As You Wish: Inconceivable Tales from the Making of The Princess Bride, by Cary Elwes (with Joe Layden). This was a Christmas present that's been on my list for years, and having finally received it, I found myself apprehensive to open it. This movie was so formative for me and I love it so much, any "behind the scenes" account risked poking my heart in some very vulnerable spots. But the book is an utter delight, y'all. For starters, the people involved genuinely loved what they were doing and got along amazingly well: although the bulk of this is written from Elwes' perspective (who knows how much of it is his words, vs. being ghostwritten by Layden), there are sidebars from a bunch of other people, and they consistently praise each other and talk about what a great experience filming this movie was. Not that nothing ever went wrong -- Wallace Shawn was so convinced that Rob Reiner regretted casting him and was about to fire him that he apparently fretted himself into hives, and Elwes is 100% frank about how he was a twenty-three-year-old idiot who broke his toe goofing around on set and nearly screwed over the entire production -- but the love truly shines through. And my household can attest that various bits had me cracking up throughout.
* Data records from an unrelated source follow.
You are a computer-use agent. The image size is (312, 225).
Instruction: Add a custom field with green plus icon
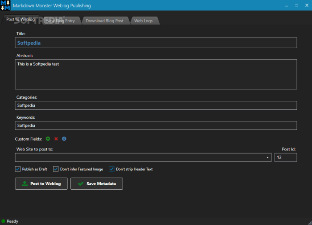click(48, 139)
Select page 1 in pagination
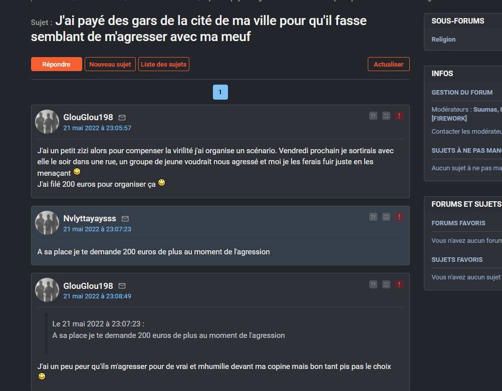This screenshot has height=391, width=502. pyautogui.click(x=220, y=92)
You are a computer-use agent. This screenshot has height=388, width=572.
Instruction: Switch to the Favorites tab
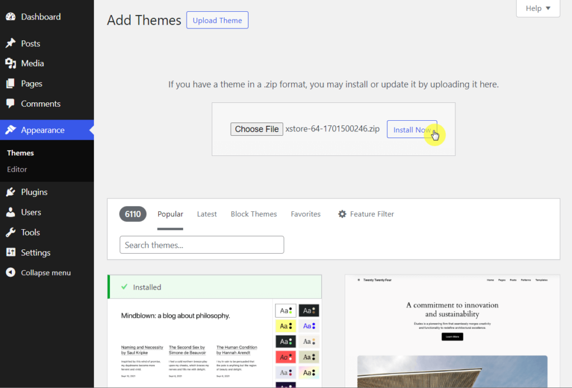[x=306, y=214]
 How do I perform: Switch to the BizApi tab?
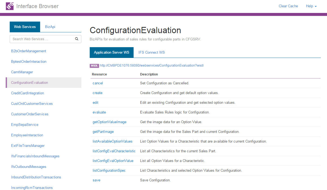(50, 27)
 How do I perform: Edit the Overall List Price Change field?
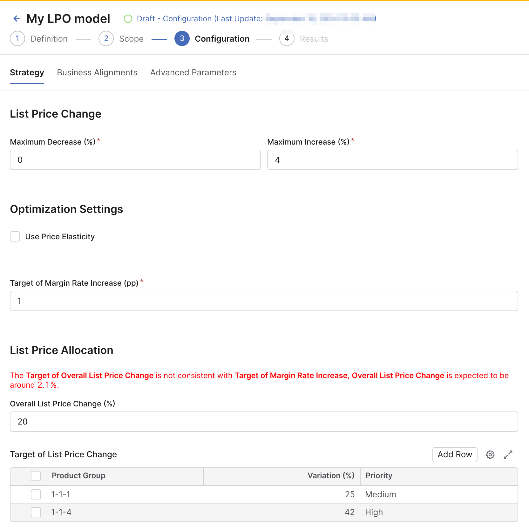(x=264, y=422)
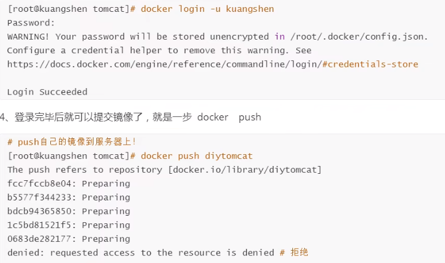Click the '# push自己的镜像到服务器上!' comment
This screenshot has height=263, width=445.
tap(72, 142)
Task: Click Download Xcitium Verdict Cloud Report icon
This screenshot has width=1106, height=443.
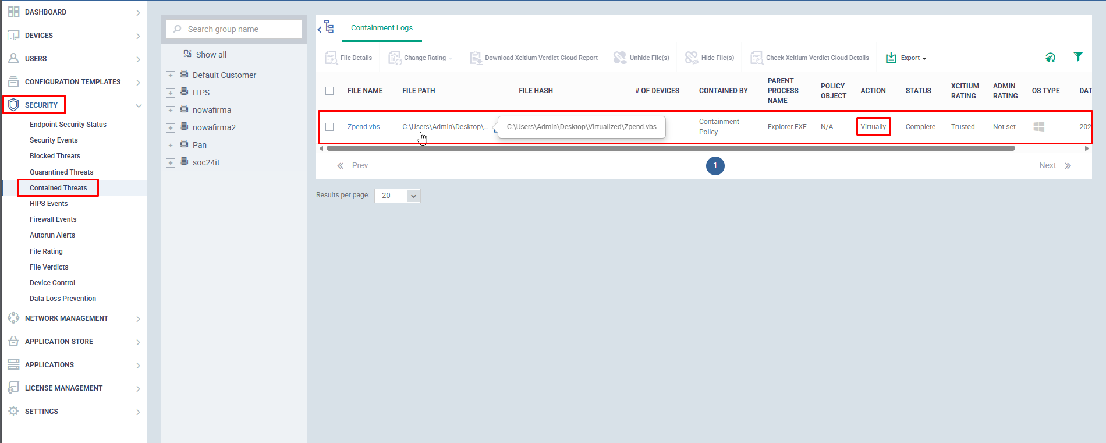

The Light of the Midnight Stars, Rena Rossner. Sent to me for blurbing purposes. Gorgeous and melancholy historical fantasy about three Jewish sisters in fourteenth-century Eastern Europe, blending some historical personages with folktales. This is not a cheerful story in any respect, but it's beautifully written and notably queer, both of which I know are aspects that would be of interest to several people who read my blog.